Middletown forensic science lab

High school students experience some TLC (thin layer chromatography) in Miami Middletown's forensic science program.

from Miami University Regionals

Thirty junior and senior science students from Cincinnati Christian High School recently got firsthand exposure to a little Miami University Middletown TLC — thin layer chromatography.

According to Janet Marshall, chemistry lecturer and coordinator of the forensic science program, the students were second-year biology students seeking hands-on science experience, part of a community outreach initiative.

Marshall, along with Steve Fiester, visiting assistant professor in microbiology, and Howard Vail, chemistry lecturer, guided the students through their forensic chemistry and forensic biology experiments.

While visiting the Levey Hall science labs, the students spent the morning analyzing analgesic samples to determine their content.

Using a fictional scenario that could have been taken from a forensics police drama, the students were presented with the case of a 24-year-old male graduate student who had been found dead by his roommate.

Professor demonstrates forensic science experiment.

Kim Stone, Cincinnati Christian High School biology teacher, demonstrates forensic science experiment with Steve Fiester, Miami Middletown visiting assistant professor in microbiology.

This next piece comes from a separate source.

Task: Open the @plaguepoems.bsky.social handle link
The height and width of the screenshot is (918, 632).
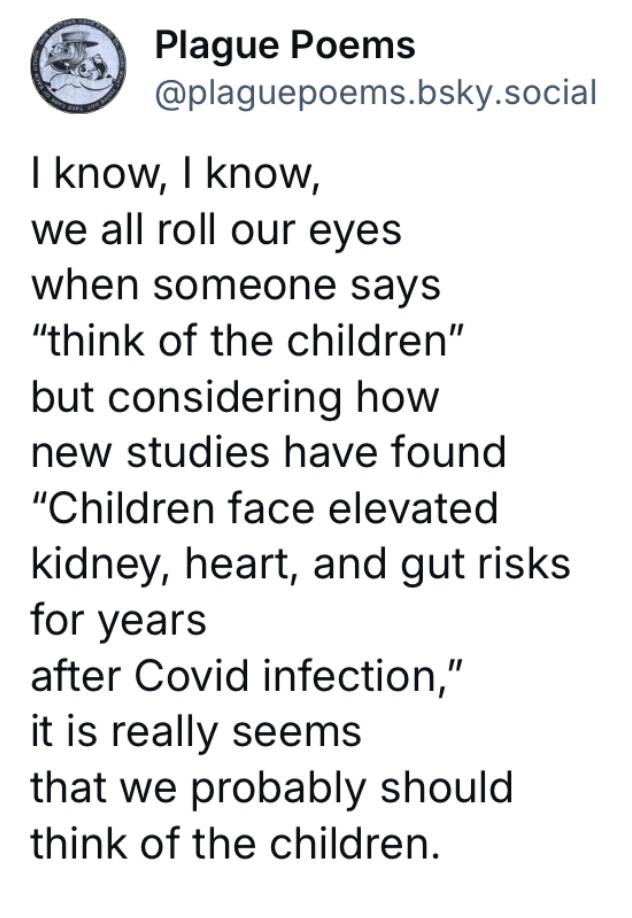Action: click(x=376, y=93)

There were no signs of foul play in the scenario, but there was a bottle of over-the-counter pain remedy beside his bed.

The students’ task was to use thin layer chromatography to identify which analgesic drugs may have been present, choosing from samples of aspirin, acetaminophen, ibuprofen, naproxen and caffeine.

“This TLC experiment would be more like a first-year chemistry lab for a college student,” Marshall said. 

This particular lab or a similar variation, she said, is part of general chemistry college courses as well as specialized forensic chemistry and nursing chemistry courses.

“We choose activities that are appealing to high school students and doable for them in the time that we have,” Marshall said. “Whenever we’ve hosted field trips with advanced organic chemistry students, we’ve done full-blown organic synthesis labs because they’re more advanced students with more lab experience.”

Giving high school students college-level lab exposure is both good community outreach as well as a recruiting tool. Marshall and her colleagues were recently awarded a grant from the American Chemical Society that will allow them to host 100 students from local high schools for a more formal Chemistry Education and Career Day in the spring.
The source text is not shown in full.